The most profound change is the complete removal of the vertical stages that dragged the series second installment down. They were a good idea in theory but in execution were tedious and dragged on far too long. Most of the frustration these levels presented was due to the removal of the map present in the X68000 version. It’s amazing how much the removal of such a simple feature can impact a game; TF2 would have been far more tolerable if it were present.
With Thunder Force 3 Technosoft has succeeded in creating a shmup franchise that is different enough and more importantly good enough to stand alongside Gradius and R-Type. This would be the best Genesis shooter available until they would surpass themselves yet again with Lightening Force.
There are less weapons available than in prior installments however the ones that were kept are used far more situationally. By default you’ll always have the twin shot and back shot with the Hunter, Wave, and Lancer serving as additional firepower. The weapon system has been changed to be less punishing in the event of death. Rather than losing all weapons collected upon death only the one currently selected is lost. An additional change that will benefit players are the CLAWS. They’ve been redesigned to function like options in Gradius and collecting just one will arm you with the maximum of two CLAWs rotating around your ship.
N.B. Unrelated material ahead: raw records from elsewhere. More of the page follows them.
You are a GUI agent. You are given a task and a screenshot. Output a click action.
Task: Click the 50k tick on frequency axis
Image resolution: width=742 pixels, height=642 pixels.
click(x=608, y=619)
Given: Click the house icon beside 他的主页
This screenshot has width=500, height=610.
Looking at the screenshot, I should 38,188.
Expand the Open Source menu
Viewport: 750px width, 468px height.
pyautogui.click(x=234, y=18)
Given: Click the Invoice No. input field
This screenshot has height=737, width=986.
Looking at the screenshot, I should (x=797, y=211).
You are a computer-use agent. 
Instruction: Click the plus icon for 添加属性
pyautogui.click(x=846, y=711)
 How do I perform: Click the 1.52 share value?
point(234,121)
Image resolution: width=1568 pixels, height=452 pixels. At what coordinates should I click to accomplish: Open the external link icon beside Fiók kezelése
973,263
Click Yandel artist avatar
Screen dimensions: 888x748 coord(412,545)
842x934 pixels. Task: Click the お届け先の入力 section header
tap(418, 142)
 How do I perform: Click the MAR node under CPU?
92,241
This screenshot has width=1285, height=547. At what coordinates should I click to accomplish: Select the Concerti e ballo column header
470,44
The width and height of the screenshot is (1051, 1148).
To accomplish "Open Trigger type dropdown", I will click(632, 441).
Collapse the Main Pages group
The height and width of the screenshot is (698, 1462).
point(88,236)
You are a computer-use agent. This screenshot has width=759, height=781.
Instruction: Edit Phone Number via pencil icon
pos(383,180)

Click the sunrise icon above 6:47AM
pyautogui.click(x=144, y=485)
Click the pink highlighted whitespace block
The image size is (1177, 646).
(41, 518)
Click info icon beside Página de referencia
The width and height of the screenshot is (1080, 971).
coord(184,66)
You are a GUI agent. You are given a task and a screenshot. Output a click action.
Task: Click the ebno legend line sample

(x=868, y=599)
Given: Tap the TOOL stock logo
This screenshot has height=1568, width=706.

The initial five levels can be completed in any order and offer up a great deal of variety in environments. Jungle, lava, ice, and underwater may sound like typical video game fare but you’ve more than likely never seen them like this. The Sine wave effect of the lava planet is beautiful but distracting, allowing the sudden columns of fire to catch you unaware. The bubbles underwater will subtly push you upward, an effect that is easy to disregard until it’s too late. Like Super R-Type the game does a very good job of herding you around the screen into whatever hazards lie in wait, necessitating a much greater focus on the chaos around the screen.
You’ll notice that the levels will scroll both diagonally and vertically at times, a small change but one that also brings new challenges with it. There’s a much heavier emphasis placed on stage hazards such as opening and closing gates, sudden shifts in terrain, and other moving parts. You’ll spend just as much time fighting the environment as the enemies themselves at times requiring lightning reflexes. Thunder Force 3 moves fast, and even on the slower planets such as Ellis the enemies can fly in at a moment’s notice. I noticed that the levels are a little shorter than in other shooters but at eight levels this is also longer than most shooters on average.
The game’s length does little to shore up the fact that it falls a bit on the easy side. Your weapons are too powerful in comparison to the enemies you’ll face. Standard enemies pose very little challenge; most of your deaths will come from the sudden shifts in terrain that you’ll have very little time to react to. It’s a cheap tactic that is used far too often for my liking, especially since you’ll need to be prescient to see them coming in most cases. Even the bosses outside of two or three will fall within 10 seconds of sustained fire, a far cry from the bullet sponges typical of the genre. The game awards extra lives at regular intervals plus they can be found by scouring every inch of each level. Continues are limited to just five but chances are you will use only one or two before the credits roll.
Thunder Force 3 shocked everyone with its graphics and showed just how far the system could be pushed (and would be taken even further in the sequel). The large multi jointed bosses are pretty impressive not just in size but also their design. The judicious amounts of parallax scrolling in the backgrounds created a realistic illusion of depth, especially on the ice planet Ellis. The warping fire background of Gorgon is an effect I don’t think anyone though the system capable of producing and left tongues hanging. For all of the praise the graphics received the soundtrack is just as excellent; it was apparent Technosoft really came into their own working with the hardware with this release.
Despite its lacking challenge Thunder Force 3 is still pretty fun to run through every once in a while and still beats the pants off many later shooters for the console like Grindstormer. For a long time every Genesis shooter was measured against this game until the baton was passed to its sequel.